# [PAGE EXCERPT]
________________

How to list all remote repositories in Mercurial?
Asked Answered
P

2

7

I'm just looking for a Mercurial command that can list the available repositories in the remote parent repository. When I used subversion, this was simple, as in:

svn ls httpx://server/repos/002/trunk

svn ls httpx://server/repos/002/trunk/blort

svn ls httpx://server/repos/002/trunk/blort/fubar

And then I could use ``svn co'' to fetch as much or as little of some directory tree as I wished.

However, I can't find the analog to this in Mercurial. All the tutorials seem to expect you to know precisely the path to the remote repository and don't discuss anything about even some top level browsing of the remote repository.

Thanks.

Punak answered 20/8, 2011 at 21:34 Comment(1)
In your example there is also only one repo, httpx://server/repos, 002/ and deeper are paths inside of the repository. The difference between SVN and mercurial is that SVN allows to checkout subtrees of a tree, while mercurial always takes the full tree.Lodger
O
8

There is only 1 path to the repository.

________________

# [MATERIAL SHOWN]
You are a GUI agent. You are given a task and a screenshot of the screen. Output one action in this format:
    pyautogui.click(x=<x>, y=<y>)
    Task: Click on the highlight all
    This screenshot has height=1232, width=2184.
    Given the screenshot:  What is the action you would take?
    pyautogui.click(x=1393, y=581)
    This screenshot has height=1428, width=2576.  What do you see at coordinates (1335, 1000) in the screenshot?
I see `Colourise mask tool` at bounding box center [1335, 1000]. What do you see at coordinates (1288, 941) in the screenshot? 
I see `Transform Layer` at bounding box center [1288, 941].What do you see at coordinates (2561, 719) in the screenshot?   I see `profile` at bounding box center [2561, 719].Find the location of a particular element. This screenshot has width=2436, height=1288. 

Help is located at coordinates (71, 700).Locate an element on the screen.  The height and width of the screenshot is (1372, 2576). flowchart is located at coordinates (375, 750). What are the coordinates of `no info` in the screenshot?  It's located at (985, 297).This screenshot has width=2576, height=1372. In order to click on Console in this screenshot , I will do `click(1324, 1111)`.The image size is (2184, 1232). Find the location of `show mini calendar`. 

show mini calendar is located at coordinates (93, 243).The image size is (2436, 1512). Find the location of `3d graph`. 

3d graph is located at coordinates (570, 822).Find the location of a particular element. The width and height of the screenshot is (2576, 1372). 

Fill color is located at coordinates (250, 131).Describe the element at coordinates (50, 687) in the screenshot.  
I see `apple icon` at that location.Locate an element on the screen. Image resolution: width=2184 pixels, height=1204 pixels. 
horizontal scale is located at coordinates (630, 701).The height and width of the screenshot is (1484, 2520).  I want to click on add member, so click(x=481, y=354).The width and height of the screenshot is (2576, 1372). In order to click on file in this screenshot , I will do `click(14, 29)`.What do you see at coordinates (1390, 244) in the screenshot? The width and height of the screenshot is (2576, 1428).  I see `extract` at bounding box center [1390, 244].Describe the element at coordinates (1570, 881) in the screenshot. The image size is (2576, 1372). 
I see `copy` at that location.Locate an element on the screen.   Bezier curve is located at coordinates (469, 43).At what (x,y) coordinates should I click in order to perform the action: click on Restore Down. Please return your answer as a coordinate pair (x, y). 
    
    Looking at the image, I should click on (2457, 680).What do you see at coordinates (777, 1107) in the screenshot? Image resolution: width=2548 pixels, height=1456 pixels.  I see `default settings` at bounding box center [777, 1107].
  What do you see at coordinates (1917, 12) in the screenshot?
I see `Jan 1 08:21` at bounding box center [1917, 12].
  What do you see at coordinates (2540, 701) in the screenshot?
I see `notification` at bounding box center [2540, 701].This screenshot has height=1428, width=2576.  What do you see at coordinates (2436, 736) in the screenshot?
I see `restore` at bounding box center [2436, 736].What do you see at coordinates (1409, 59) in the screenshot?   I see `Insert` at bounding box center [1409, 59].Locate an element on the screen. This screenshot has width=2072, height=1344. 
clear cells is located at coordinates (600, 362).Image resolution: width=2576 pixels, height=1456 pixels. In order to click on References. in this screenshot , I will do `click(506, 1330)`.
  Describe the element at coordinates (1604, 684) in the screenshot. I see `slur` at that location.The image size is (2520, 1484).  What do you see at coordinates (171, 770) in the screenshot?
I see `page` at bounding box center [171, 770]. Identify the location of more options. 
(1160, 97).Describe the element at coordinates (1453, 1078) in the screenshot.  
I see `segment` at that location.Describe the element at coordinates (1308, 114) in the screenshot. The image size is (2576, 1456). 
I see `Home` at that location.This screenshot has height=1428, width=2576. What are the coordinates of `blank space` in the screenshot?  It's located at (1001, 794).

________________

From the Mercurial question about remote repositories, list every svn ls command the asker gives as an example.

svn ls httpx://server/repos/002/trunk
svn ls httpx://server/repos/002/trunk/blort
svn ls httpx://server/repos/002/trunk/blort/fubar